▶ _TASK INSTRUCTIONS_: The answer must consist only of the lines from the line with "Screen dimensions: 720x540" to the line with "Task: Click the speech", both included, exactly as they stand below.

── INPUT

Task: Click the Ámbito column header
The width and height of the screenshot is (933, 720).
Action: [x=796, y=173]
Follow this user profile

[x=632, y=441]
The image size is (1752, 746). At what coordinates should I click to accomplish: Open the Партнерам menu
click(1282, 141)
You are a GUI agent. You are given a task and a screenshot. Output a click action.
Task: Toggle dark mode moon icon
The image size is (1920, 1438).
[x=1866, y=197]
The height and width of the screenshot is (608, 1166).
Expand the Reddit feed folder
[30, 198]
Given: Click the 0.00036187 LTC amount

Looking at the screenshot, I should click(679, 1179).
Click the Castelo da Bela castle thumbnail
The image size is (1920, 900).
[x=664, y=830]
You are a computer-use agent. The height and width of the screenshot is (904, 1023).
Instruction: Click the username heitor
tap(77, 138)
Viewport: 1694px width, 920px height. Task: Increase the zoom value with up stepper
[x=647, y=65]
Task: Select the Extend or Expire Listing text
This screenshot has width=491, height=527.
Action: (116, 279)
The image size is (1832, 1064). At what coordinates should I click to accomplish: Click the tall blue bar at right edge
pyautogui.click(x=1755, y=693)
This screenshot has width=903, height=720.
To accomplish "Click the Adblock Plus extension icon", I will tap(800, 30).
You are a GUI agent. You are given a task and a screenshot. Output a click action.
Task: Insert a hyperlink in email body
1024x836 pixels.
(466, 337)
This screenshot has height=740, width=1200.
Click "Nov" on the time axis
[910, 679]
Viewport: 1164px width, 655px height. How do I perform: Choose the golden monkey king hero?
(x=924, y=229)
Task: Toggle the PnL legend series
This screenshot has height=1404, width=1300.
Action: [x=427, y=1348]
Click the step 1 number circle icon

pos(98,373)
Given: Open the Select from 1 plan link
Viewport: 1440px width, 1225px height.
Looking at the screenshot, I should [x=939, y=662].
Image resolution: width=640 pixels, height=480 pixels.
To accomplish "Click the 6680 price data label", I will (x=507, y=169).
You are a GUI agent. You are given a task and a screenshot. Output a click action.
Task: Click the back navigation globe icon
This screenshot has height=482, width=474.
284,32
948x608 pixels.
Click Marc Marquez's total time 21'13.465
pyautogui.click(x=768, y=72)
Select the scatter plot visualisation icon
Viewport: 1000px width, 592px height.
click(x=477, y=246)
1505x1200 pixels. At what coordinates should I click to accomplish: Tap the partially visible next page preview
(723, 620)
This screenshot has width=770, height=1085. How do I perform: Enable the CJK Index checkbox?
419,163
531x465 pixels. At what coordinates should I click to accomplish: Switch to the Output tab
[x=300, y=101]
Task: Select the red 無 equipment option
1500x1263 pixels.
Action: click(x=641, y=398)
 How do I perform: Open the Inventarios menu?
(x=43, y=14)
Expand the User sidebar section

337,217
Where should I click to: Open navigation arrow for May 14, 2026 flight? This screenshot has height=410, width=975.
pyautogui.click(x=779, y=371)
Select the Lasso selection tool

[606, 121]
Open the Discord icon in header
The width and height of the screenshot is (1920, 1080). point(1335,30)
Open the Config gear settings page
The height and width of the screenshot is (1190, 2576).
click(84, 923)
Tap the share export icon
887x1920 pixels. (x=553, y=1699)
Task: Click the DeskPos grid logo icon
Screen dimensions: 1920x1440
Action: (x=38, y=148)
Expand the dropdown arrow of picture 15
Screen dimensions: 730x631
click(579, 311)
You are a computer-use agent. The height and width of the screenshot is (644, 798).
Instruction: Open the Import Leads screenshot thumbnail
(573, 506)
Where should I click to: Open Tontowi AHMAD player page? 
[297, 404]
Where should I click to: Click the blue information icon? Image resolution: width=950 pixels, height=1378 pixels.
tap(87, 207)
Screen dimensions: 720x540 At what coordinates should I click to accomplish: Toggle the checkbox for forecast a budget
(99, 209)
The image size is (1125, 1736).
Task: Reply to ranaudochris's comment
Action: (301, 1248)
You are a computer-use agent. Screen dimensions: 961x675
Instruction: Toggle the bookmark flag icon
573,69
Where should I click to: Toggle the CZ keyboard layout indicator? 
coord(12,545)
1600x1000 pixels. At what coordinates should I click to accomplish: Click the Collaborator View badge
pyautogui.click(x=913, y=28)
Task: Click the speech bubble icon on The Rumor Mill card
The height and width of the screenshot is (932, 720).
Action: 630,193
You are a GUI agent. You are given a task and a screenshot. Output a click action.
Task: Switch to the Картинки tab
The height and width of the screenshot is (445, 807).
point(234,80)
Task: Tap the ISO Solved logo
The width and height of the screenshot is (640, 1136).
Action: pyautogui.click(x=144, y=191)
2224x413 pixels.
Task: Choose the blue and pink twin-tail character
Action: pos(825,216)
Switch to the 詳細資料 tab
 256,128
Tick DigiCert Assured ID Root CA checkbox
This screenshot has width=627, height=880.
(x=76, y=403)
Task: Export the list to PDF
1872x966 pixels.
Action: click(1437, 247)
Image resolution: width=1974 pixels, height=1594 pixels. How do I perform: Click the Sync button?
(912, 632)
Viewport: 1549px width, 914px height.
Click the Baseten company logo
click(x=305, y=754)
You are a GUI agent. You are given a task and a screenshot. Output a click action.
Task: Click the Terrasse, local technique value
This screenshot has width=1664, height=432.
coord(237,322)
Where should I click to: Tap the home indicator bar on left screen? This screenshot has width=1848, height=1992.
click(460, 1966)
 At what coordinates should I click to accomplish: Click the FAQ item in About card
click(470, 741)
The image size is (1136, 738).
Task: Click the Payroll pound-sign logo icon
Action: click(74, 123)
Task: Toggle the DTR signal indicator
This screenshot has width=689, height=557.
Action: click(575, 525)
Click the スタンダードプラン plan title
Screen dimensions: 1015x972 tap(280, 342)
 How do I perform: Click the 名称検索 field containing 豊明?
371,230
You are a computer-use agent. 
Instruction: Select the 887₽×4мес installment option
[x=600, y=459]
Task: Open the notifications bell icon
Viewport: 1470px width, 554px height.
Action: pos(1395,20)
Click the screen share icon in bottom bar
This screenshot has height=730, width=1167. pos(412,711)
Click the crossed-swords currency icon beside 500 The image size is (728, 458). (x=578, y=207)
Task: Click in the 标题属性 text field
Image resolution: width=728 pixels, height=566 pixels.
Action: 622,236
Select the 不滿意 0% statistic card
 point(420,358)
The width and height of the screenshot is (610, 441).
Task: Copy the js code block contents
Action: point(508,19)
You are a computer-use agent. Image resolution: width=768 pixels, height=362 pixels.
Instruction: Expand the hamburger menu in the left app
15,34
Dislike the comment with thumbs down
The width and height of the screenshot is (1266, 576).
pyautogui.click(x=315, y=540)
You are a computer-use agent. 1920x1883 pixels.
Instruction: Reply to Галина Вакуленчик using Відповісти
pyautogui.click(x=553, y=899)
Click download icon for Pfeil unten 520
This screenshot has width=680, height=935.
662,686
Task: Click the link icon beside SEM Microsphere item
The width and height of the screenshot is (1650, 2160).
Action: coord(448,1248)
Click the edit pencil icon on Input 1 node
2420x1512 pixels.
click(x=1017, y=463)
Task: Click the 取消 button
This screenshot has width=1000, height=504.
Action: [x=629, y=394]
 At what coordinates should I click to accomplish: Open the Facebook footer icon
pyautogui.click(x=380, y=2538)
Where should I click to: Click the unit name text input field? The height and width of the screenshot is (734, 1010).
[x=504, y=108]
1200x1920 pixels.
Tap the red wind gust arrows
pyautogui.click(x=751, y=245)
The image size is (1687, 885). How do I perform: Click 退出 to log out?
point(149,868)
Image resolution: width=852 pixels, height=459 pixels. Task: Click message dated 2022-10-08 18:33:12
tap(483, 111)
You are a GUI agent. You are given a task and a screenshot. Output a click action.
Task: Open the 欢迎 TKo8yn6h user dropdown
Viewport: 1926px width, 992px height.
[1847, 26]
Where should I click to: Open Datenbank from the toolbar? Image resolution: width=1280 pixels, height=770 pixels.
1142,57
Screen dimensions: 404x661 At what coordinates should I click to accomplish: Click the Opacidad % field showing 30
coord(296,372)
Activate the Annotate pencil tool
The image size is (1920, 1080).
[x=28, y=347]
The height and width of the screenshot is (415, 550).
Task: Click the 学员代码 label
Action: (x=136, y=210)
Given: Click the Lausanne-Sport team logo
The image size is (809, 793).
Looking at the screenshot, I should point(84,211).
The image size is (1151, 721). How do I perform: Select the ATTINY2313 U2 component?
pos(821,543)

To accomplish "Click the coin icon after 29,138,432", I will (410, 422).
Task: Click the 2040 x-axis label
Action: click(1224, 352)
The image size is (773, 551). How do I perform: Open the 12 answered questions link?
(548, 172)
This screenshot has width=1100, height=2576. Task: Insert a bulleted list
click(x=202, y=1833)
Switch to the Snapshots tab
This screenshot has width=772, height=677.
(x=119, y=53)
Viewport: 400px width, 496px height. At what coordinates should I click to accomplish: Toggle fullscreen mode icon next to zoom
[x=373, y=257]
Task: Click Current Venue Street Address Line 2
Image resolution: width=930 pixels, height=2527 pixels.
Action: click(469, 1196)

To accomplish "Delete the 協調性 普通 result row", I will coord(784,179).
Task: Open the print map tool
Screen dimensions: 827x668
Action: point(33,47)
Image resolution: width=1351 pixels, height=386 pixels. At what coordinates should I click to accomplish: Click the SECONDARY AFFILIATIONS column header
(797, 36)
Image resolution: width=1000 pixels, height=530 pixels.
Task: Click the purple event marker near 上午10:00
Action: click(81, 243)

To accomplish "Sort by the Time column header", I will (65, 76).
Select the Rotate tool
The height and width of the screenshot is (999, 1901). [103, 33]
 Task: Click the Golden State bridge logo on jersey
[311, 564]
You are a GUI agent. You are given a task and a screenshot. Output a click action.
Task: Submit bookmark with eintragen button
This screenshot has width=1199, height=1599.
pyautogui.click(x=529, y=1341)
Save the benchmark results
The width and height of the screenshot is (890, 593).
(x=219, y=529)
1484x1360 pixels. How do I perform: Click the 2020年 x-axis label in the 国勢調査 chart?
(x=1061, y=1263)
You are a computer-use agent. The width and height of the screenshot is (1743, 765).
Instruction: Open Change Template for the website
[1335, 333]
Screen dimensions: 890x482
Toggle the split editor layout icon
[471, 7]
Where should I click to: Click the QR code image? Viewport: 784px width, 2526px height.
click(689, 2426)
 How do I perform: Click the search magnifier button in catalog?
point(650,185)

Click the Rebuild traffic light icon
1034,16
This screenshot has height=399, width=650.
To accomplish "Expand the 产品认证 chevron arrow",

────

▶ _RESULT_:
Screen dimensions: 720x540 At what coordinates should I click to accomplish: Toggle the checkbox for forecast a budget
(99, 209)
The image size is (1125, 1736).
Task: Reply to ranaudochris's comment
Action: (301, 1248)
You are a computer-use agent. Screen dimensions: 961x675
Instruction: Toggle the bookmark flag icon
573,69
Where should I click to: Toggle the CZ keyboard layout indicator? 
coord(12,545)
1600x1000 pixels. At what coordinates should I click to accomplish: Click the Collaborator View badge
pyautogui.click(x=913, y=28)
Task: Click the speech bubble icon on The Rumor Mill card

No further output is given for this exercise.